The Cryptocurrency Deep Dive

In a nod to modern finance, Section 5 requires the State Department and Treasury to produce a detailed report within 90 days on how the Salvadoran government, particularly President Bukele, might be using cryptocurrency to engage in corruption or evade sanctions. This report must detail how much the government spent on Bitcoin, which exchanges were used, and who has access to the digital wallets. If you work in finance or tech, this is significant because it highlights how closely the U.S. is watching the intersection of sovereign crypto adoption and potential illicit financial activity. The report will be public, which should provide a rare, unclassified look at a sovereign nation’s crypto holdings.

The Four-Year Minimum Hold

Sections 3 and 6 make it clear that this isn't a short-term measure.
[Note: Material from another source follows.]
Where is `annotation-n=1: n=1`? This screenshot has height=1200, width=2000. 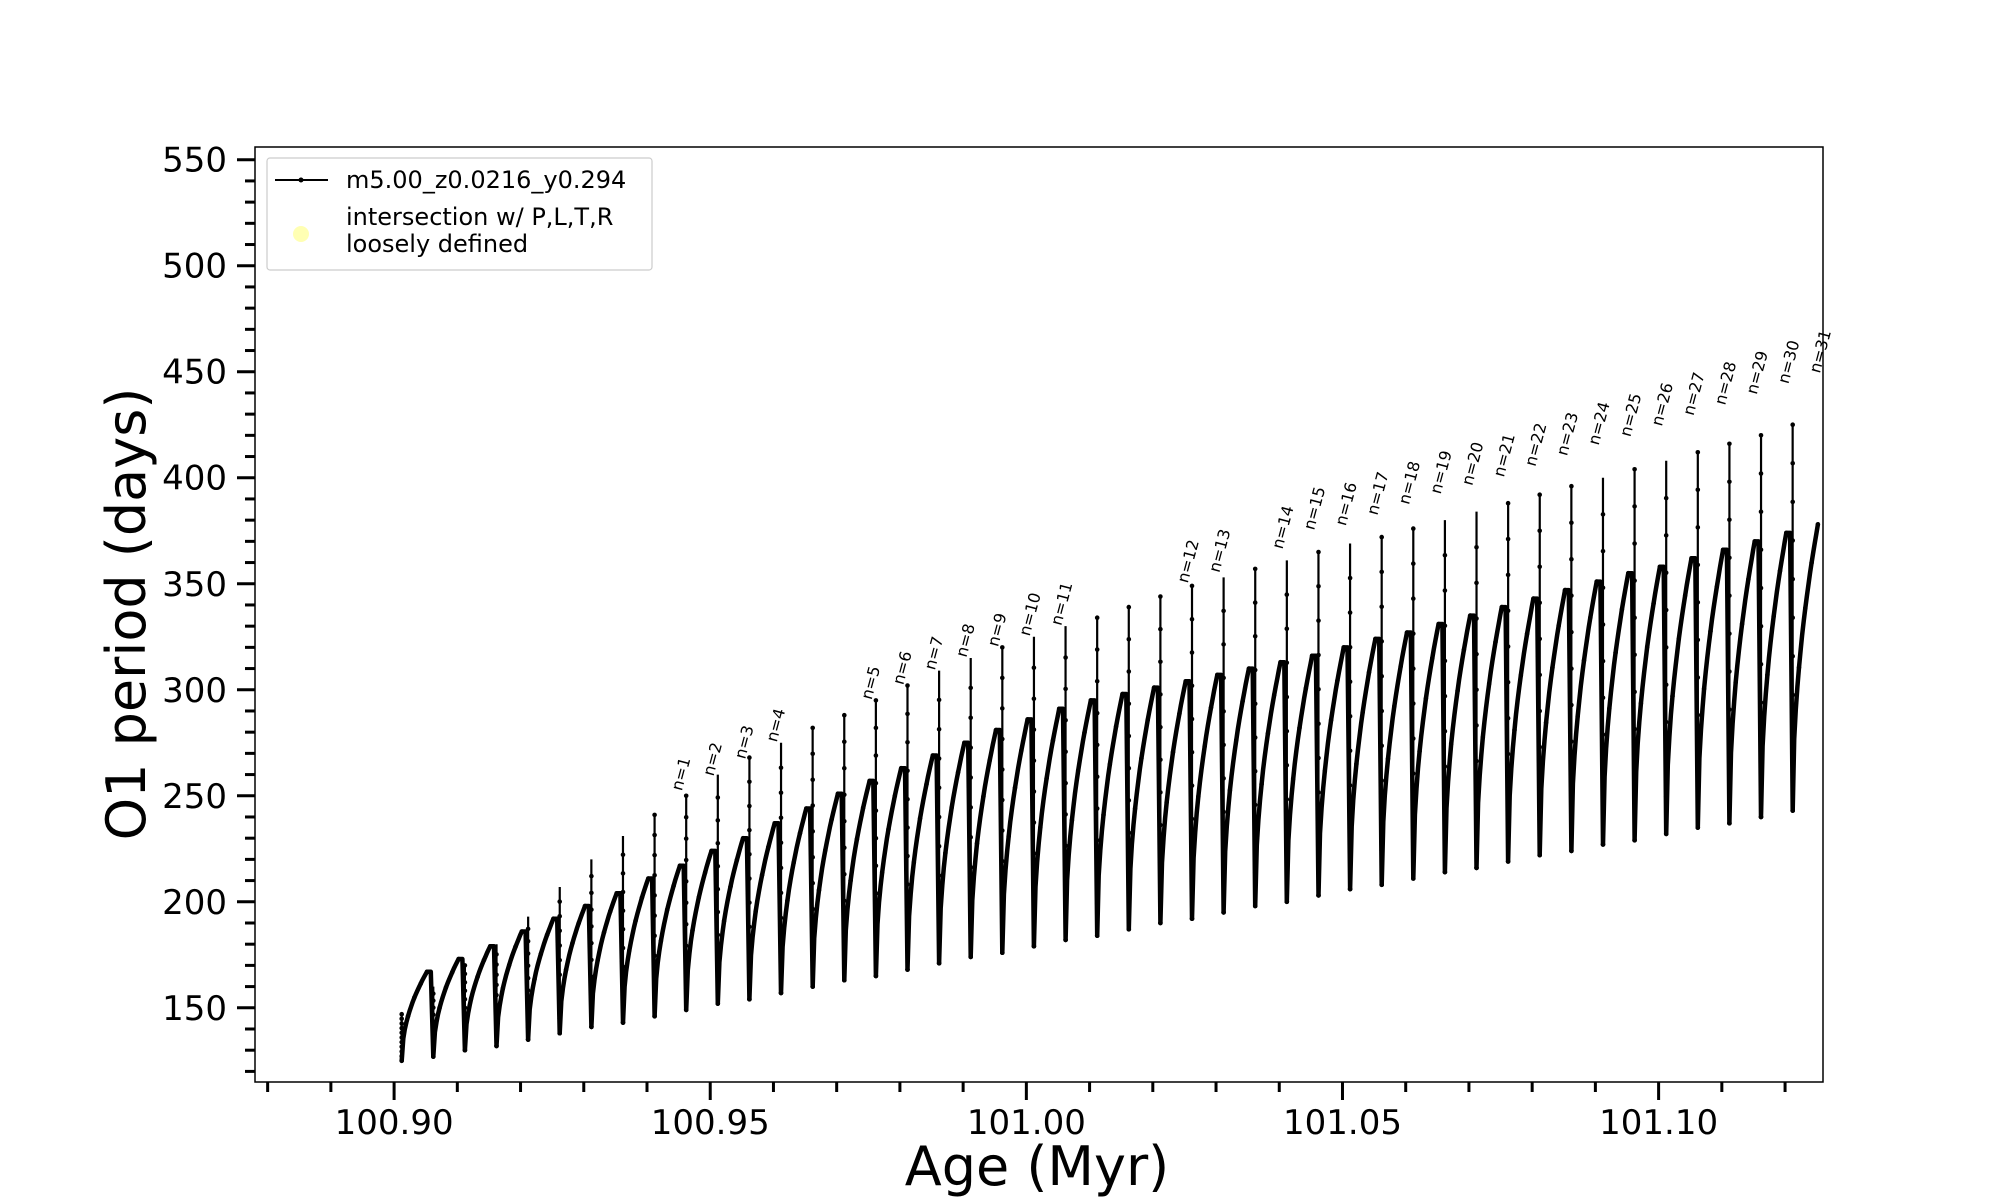 annotation-n=1: n=1 is located at coordinates (680, 774).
All U.S. government funds earmarked for El Salvador are locked down until the President certifies that the government has stopped the human rights violations, ended the state of exception, and ceased any schemes against U.S. constitutional rights. Critically, the President cannot submit this certification for at least four years. This means the sanctions and the funding freeze are mandatory for a minimum of 48 months, regardless of any diplomatic shifts or perceived improvements in the interim. This hard timeline limits the Executive Branch’s flexibility and signals a long-term commitment to applying pressure on the Salvadoran government.